For example, given the zeros -4, 0, and 2, these represent the points at which the polynomial touches or crosses the x-axis.
If you substitute these values into the polynomial, the result will be zero.
These zeros help us write the polynomial in factor form.
If:

  f(x) 

, the polynomial, is given by

 f(x) = a(x + 4)x(x - 2)

, where a is a leading coefficient.
By knowing the real zeros you can easily determine the factors.

Roots of a polynomial are the solutions to the equation formed when the polynomial is set equal to zero.
If you know the roots of a polynomial, you can express the polynomial as a product of linear factors.
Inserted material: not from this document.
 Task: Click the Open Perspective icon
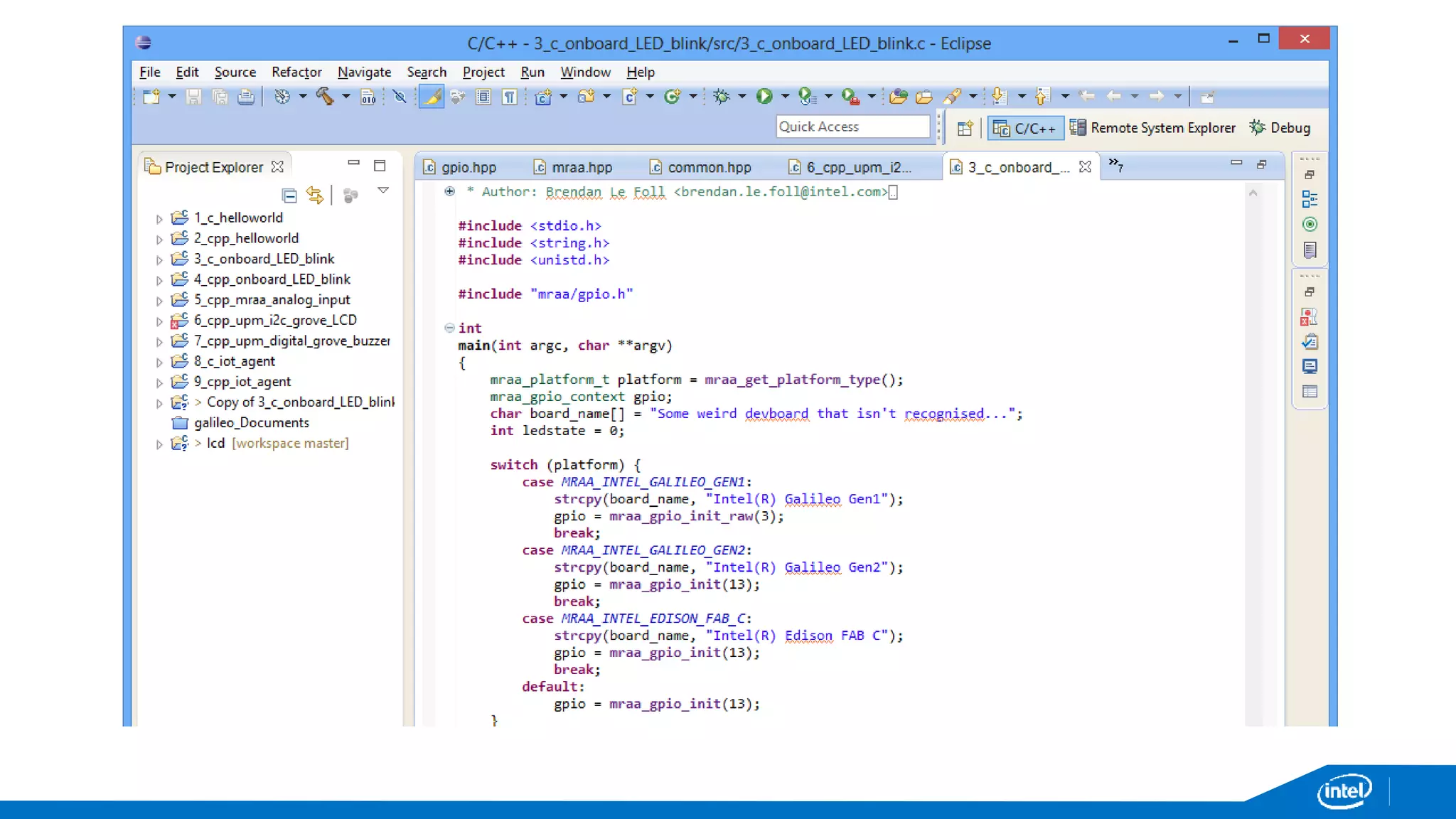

For instance, given the roots -4, 0, and 2 for a degree 3 polynomial, the polynomial can be expressed as:

 f(x) = a(x + 4)x(x - 2)

, where a is the leading coefficient.
Remember that the degree of the polynomial tells us the maximum number of roots it can have, including multiplicities.
This means a polynomial of degree 3 can have up to 3 real roots.
Understanding roots is crucial for both solving polynomial equations and analyzing their shapes.
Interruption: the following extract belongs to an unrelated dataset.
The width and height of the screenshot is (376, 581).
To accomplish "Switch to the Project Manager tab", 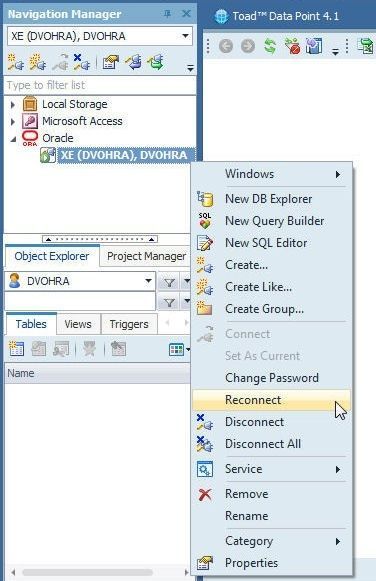I will click(146, 256).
Expanding a polynomial means expressing it as a sum of terms by multiplying its factors.
Let's consider the polynomial

 f(x) = a(x+4)x(x-2). 

To expand it, you would first multiply pairs of factors and then combine like terms.
First, multiply the first two factors:

 (x + 4)x = x^2 + 4x 

, and then multiply this result by the remaining factor:

 (x^2 + 4x)(x - 2) 

: Step by step: 1. Multiply the term x^2 by (x-2):

x^3 - 2x^2

2. Multiply the term 4x by (x-2):

4x^2 - 8x

.
3. Combine like terms to get the expanded form:

f(x) = x^3 + 2x^2 - 8x

,
with the leading coefficient a included, you'll get the general form of f(x) = a(x^3 + 2x^2 - 8x). Expanding a polynomial helps us to see each individual term, making it easier to compute values or perform other operations, like finding derivatives.